Others in the UK wine trade, including Madeleine, have been looking at ways to support friends and business partners in the Lebanese wine community too, so it’s worth taking a moment to point them out here:
- #BidforBeirut auction: 28–31 August, online auction run by Madeleine to raise money for charities rebuilding Souk el Tayeb and Tawlet and for Impact Lebanon. More information is on the website here.
- Massaya Red Cross offer: with their UK importer Thorman Hunt, Massaya are offering to donate £10 to the Lebanese Red Cross for every case sold.
- QuarantinoVino Zoom tasting: 18.15–19.15, 28 August, Lettie Fardon of QuarantinoVino, who lived in Beirut for three years, is running a Zoom tasting with Lebanese wine samples sent out in exchange for a £30 per person donation, again to the Lebanese Red Cross. Since the time of writing this has become fully booked but you can still donate.
- May Matta-Aliah's Zoom Fundraising Town Hall 12.00 EST (17.00 UK time) 20 August on the current state of Lebanese wine.

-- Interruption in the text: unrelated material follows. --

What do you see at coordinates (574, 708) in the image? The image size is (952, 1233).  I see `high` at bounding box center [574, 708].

The $20 registration fee will be donated, in full, to the Beirut Emergency Fund 2020. Register in advance for this webinar here.
A few weeks ago, working with Madeleine, Ksara and Tourelles collaborated to present an innovative, virtual online presentation of Lebanon and the Bekaa Valley, replete with map, cookbook, spices from Arabica restaurants in London and broad ranges of wines from the two estates: white, rosé and red. Incidentally, Jancis had already reviewed these wines, whose tasting notes can be found in our tasting notes database.

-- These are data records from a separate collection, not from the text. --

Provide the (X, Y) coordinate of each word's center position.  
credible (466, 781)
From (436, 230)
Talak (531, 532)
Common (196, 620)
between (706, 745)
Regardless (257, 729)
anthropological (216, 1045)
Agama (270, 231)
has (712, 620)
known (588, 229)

Among the whites was an interesting varietal Merwah from Ch Ksara. Looking beyond the slight touch of TCA on the bottle reviewed, this indigenous Lebanese variety had a neutral, minerally, aromatic profile alongside an intense lemongrass flavour that was somewhat reminiscent of Assyrtiko, albeit without quite the same power.
Both producers also showed attractive varietal Carignans from vines more than 60 years old, while Tourelles’ scented, old-vine Cinsault was very appealing, demonstrating what that undervalued variety can do.
But my recommendation is of a rosé: Ksara’s Gris de Gris, made from 60% Carignan and 40% Grenache Gris.
I’m not an enormous drinker of pink, but in the 2018 vintage of this richly coloured, pink-orange wine, I found layers of red-cherry fruit, chilli spice and stony minerality, with decent acidity. This came across in a really appetising, food-friendly style – some za’atar-grilled halloumi, a few falafel and a lamb kebab, perhaps? Jancis’s note on a bottle of this wine she tasted back in April resulted in a score of just 14/20 because it was, sadly, affected by TCA, but I can safely say a clean bottle is a 16-point wine!
And rosé, especially gris, is a style that Lebanon has the ingredients to do well. Its French colonial past has infused its viticultural heritage with an abundance of precisely the Rhône varieties, especially Cinsault and Grenache, that form the backbone of Provence’s rosé industry.
Imported into the UK by Berkmann Wine Cellars, the Gris de Gris 2018 can be found on Wine-Searcher starting at just £11 and is cracking value.
Availability is more limited outside the UK, but there are a number of other Lebanese rosés worth looking out for, including the one from Domaine des Tourelles pictured above, while others from Kefraya, Massaya and Musar all feature in our tasting notes database – with, of course, Massaya’s included in that Red Cross donation scheme.
So, let’s drink pink for Lebanon and raise a glass of hope for a return to brighter times in the country.